AI promises to be able to recover unrecoverable video, although having seen some of the early results, they tend to be very bizarre, with lots of imagined detail added. As one example, I just used some free AI to recover detail from a 1984 first-generation VHS video that I took from an airplane. It converted the horizontal siding to vertical siding!! The rest of the detail was quite correct, and the result was, at first glance, much improved.

But, it was wrong. Note that in the AI-improved image, the siding on the gray two-story house is vertical when it is actually horizontal wooden siding.

Before:
https://i.imgur.com/ITuhSCj.jpeg

After:
https://i.imgur.com/fkk8PGR.jpeg

rgr
25th May 2026, 19:04
The car looks interesting on the road :)

Frank62
26th May 2026, 17:30
I uploaded a scene. It's from a classic colorized movie, that had been aired exactly like this on German tv, station TNT. I wonder if there is a better NTSC master for this, even VHS would be better.
https://we.tl/t-WEOD2ptyJRQ7XnpB

gispos
26th May 2026, 17:53
@johnmeyer, the result is truly impressive, what kind of AI was used to create this?

johnmeyer
26th May 2026, 22:27
@johnmeyer, the result is truly impressive, what kind of AI was used to create this?I simply uploaded a single frame to the free version of ChatGPT and asked it to improve the detail.

pbristow
27th May 2026, 13:57
I uploaded a scene. It's from a classic colorized movie, that had been aired exactly like this on German tv, station TNT. I wonder if there is a better NTSC master for this, even VHS would be better.
https://we.tl/t-WEOD2ptyJRQ7XnpB

Given that the resolution of that clip is 640x480, I would assume it was resized from the (some-width-or-other)x576 by whoever captured it from the German TV channel. That in itself will have munged the two fields together, so your first step in processing probably needs to be to try to get pack to a proper PAL resolution. That won't *un*-munge the fields, but will at least any subsequent steps to recover something life the "original" (i.e. as televised) fields a fighting chance, and from there you can either try to get back to the original frame rate, or make do with something that at least has the right moments in time getting displayed in the right order (with natural persistence of vision helping your eyes compensate for fact that a frame often lingers on screen while the next one is appearing)... even if not with the ideal frame timings.

Of course, if there was any mixture of cropping *and* resizing involved, then getting back to a sane resolution for further processing may be impossible.

(I'm assuming in all of the above that the German broadcast was in fact in PAL, or it's direct digital equivalent - i.e. 576 lines interlaced at 25 fps/50 fields per second - rather than being a more modern transmission in HD.)

Frank62
27th May 2026, 17:27
The resizing was done at last on a totally blended source. Sorry, but I don't have the original 720x576 capture any more. But I know the airings very well, it is not the first time, I have to handle these.

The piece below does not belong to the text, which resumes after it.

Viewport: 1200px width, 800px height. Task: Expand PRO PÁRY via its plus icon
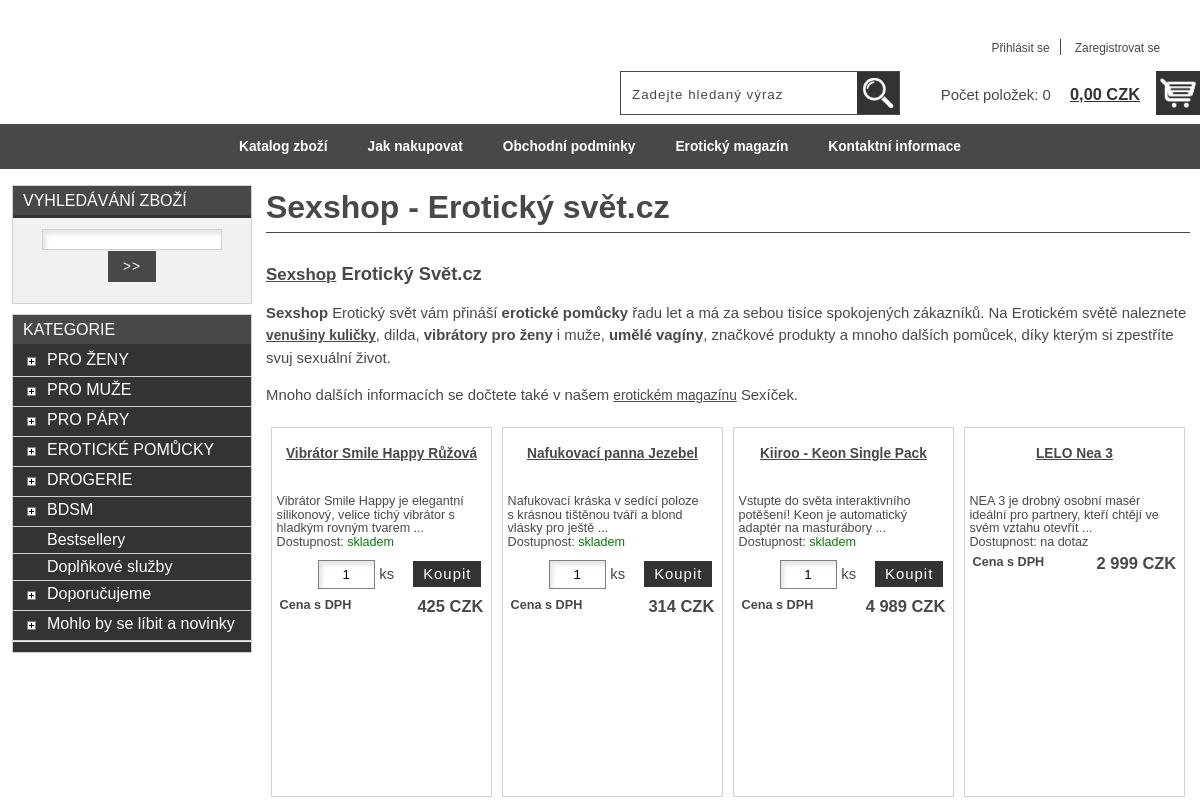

When intact interlacing of any kind is incorrectly resized as you said, it looks different: You have stacks of blended lines alternating with normal lines. @johnmeyer knows these.
In these cases I would try some un-resizing to reconstruct the fields somehow, but here everything is 100% blended - also the original in 720x576 was. Sorry that I have no recording in the original size, they are all lost unfortunately.

The very best would be, to find NTSC-masters of these in the 80ies and 90ies colorized movies, with intact field structures, even VHS would work.

Emulgator
31st May 2026, 13:52
Frank62, Public German TV is required to keep all broadcasts stored.
You may apply for a copy and if IIRC you will get a DVD, costing 50€ (was 15 years ago).

Frank62
2nd June 2026, 11:45
You are (were) right. Some tv stations had this service, now there is only one left, one of the biggest (ZDF) stopped this by the end of 2025.
But on most tv stations you could only get movies, where ALL rights were with the station, own productions. Some were a bit more accomodating (like ZDF), but movies like these you could never get from them.
And the airings were on German TNT, a branch, that doesn't exist any more of the American Turner - so no chance at all, but thanks for your help.

SRestore worked quite ok... So I am not happy but it is not SO bad.